This will be clearer if I hark back to note that what I said earlier about inheritance and succession was elliptical in one respect. I should have pointed out that a father of a family has two distinct elements of status. He is father of his children by right of begetting as Tallensi say, and by this token his sons are simply extensions or parts of himself during his life time. They have no jural standing in their own right, even if they are economically self-supporting and live separately. This is a basic norm of Tale social structure. I was vividly confronted with it when a young man employed by me appealed to me with mingled anger and resignation. He had married a girl by elopement and the placation gifts had been accepted. But his father had refused to complete the formalities on the grounds that he could not afford to pay the bride price cattle. Yet my young friend had saved enough to buy two cows which would be an ample first instalment on the bride price. Why, I asked, did he not, then, himself hand over the cows to his father-in-law? It would be outrageous, he replied, even if the wife's lineage kin were unscrupulous enough to accept them. You can't pay your wife's bride price yourself while you own father is alive, not even while one of your father's own brothers is alive. It would be 'setting myself up as my father's equal', he explained. 'We should quarrel, he would curse me and refuse to sacrifice on my behalf; does not one man surpass another in standing?'

His one hope was that I might persuade his father to give in. But note an important corollary. My informant would have been no better placed, jurally, to take a wife even if he already had one wife and children of his own; for a man does not have the jural autonomy to act independently, on his own behalf, even in regard to rights over his own children, until his father dies.

The other side of a father-of-a-family's status is his position as head of the lineage segment which constitutes the core of the family. He arrives at this status, not by having children or by succeeding his father by right of filiation, but by succeeding to it by seniority in the lineage. By this reckoning lineage brothers succeed first and then sons; and of course all brothers who survive can in time succeed. There is not the specificity of filial succession. Thus Tale fatherhood conforms to Maine's (1864, chap. vii) dictum that 'patriarchal' power is not only domestic but political'. Taking fatherhood as a status in the politico-jural domain, in which the relationships between holder and prospective heir are modelled on siblingship, we see that there are no avoidances between a man and his prospective lineage successor either of a ritual or of a secular nature. Brothers borrow each other's clothes and may inherit each other's widows. As lineage head a man cannot frustrate his brother or his brother's son in the matter of bride price as arbitrarily as a father can, nor can he refuse to sacrifice to a common ancestor without grave cause.

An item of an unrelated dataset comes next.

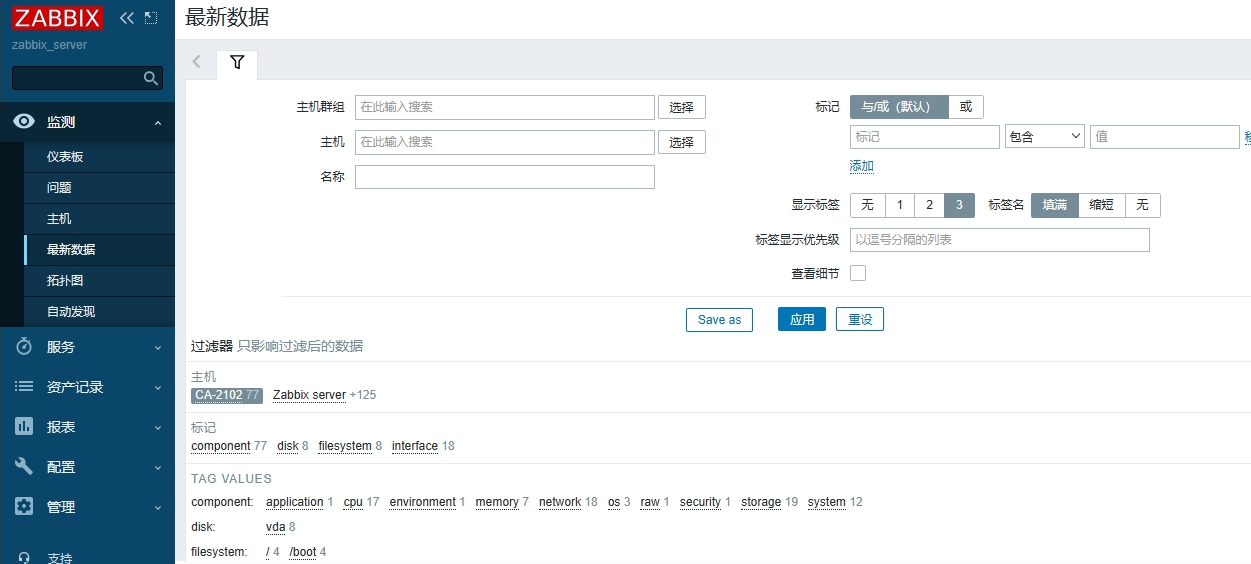Enable the 查看细节 checkbox
Screen dimensions: 1251x564
858,273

We must conclude that the first-born's avoidances are to be understood as referring to his father's strictly paternal and his own strictly filial status in the domestic domain during his father's life time. This is an inescapable nexus; and this explains why Tallensi account for the opposition of father and first-born son, prescribed by custom though it is, by means of spiritual concepts rather than in jural and economic terms. Breach of the taboos would be an affront to the father's soul (sii) and Destiny (yin). For a man's soul is in his granary and his vitality is in his garments and weapons because they are covered with the sweat and dirt of his body. This is more vividly brought out among the Talis clans which do not impose avoidances between father and first-born as taboos, though they follow the practice for what they regard as reasons of propriety. Among them a first-born son may be sent by his father to fetch grain from his granary. But when a father dies his bow and quiver and leather pouch are hung up inside his granary by the officiating elders. From that day until the final obsequies, which may not take place for two or three years, the eldest son may not look inside the granary. If he did, he would see his dead father and himself die. A younger son can enter the granary with impunity. He would never see the dead. At the final obsequies the hidden articles are brought out and eventually taken by the eldest son to be deposited in the sacred grove of the lineage ancestors. Thereupon he legitimately succeeds to the status which gives him the ownership of the granary and all that goes with it.

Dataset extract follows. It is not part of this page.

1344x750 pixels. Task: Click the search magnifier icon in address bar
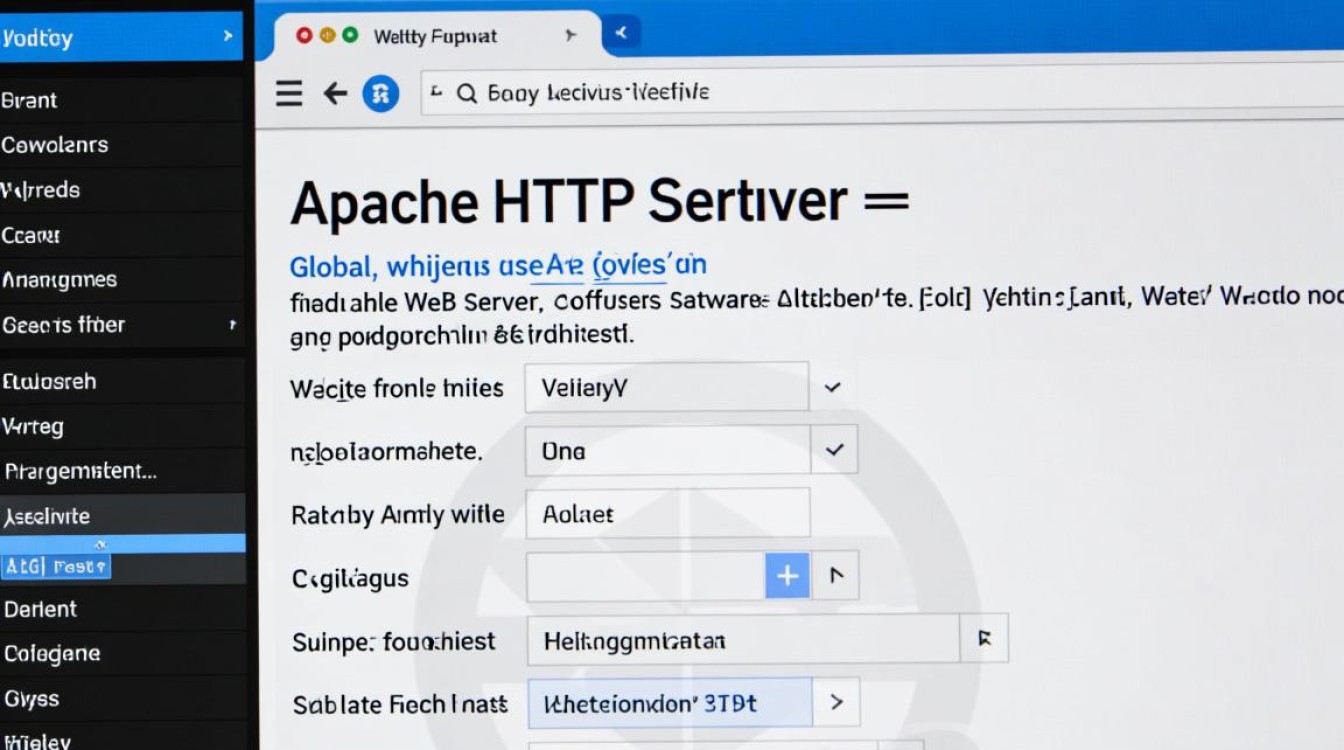[x=466, y=94]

I am concentrating on the first-born son, but two qualifications should be added. Firstly, Tallensi understand quite clearly that he is singled out by reason of his place in the sibling group so to speak; he is, they say, the nearest to the succession. Secondly, first-born daughters have parallel avoidances in relation to their mothers and to some extent to their fathers. This shows how critical is the position of the first-born irrespective of sex. As Tallensi point out it is the first-born whose birth transforms a married couple into parents once and for all.

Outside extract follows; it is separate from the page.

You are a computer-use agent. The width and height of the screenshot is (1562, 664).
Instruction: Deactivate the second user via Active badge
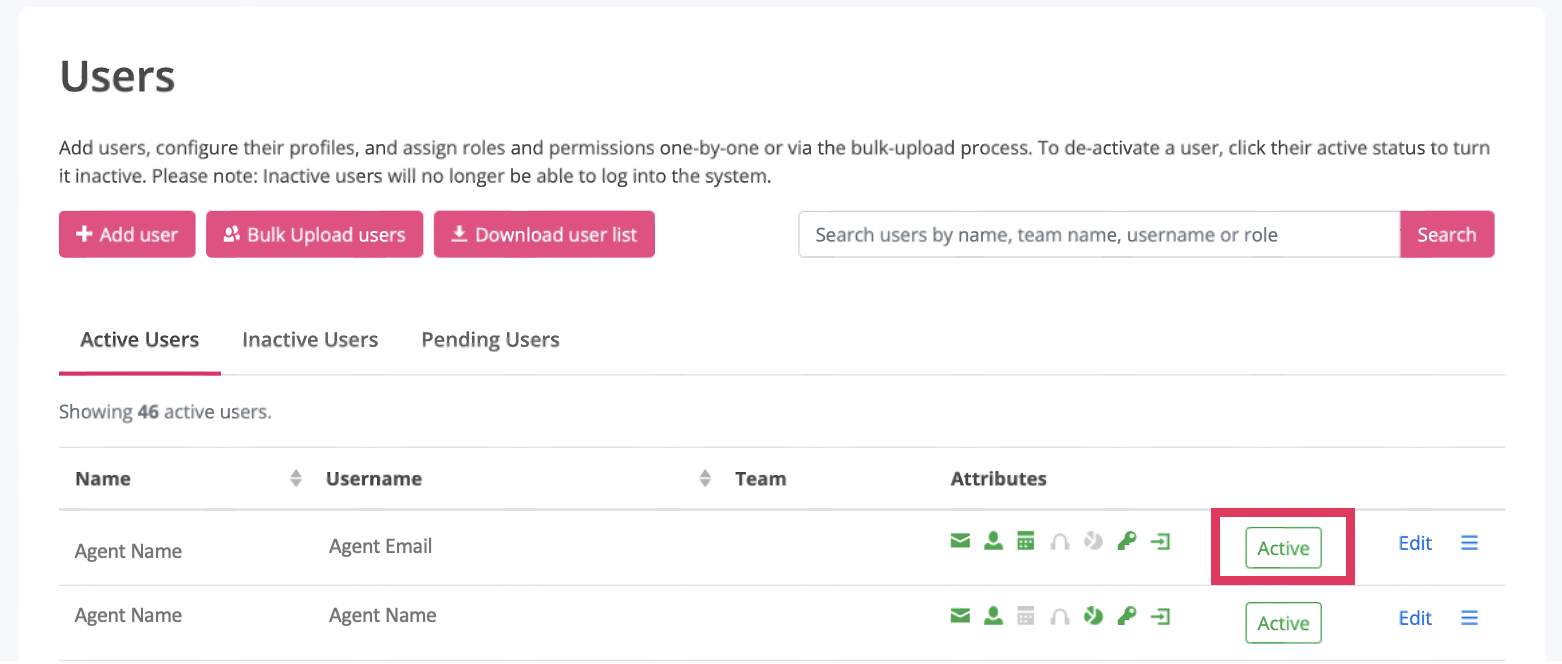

But I fear that I may be conveying an impression of pervasive tension and antagonism in the relations of parents with their first-born children, the children whose fate it is to have conferred parenthood upon them and to be waiting for the succession. I do want to stress again that there are no obvious signs of anything of this sort in their normal relationships and in their every-day behaviour towards one another. Fathers speak with pride, affection and trust of their eldest sons; rather disconcertingly so when, as so often happens, a father follows a eulogy in the son's presence by adding, 'of course, he is my first-born and though he is still so young he wouldn't care if I died to-day. He is only waiting to step into my place.' Eldest sons, likewise, as I have already noted, are normally attached and loyal to their fathers. Tallensi are very critical of sons who leave their natal settlement to work or farm abroad for many years. They would be appalled at the idea that a son might resort to violence, or even parricide, as is reported of the Bagisu, in order to assert his claims on his father (La Fontaine 1960).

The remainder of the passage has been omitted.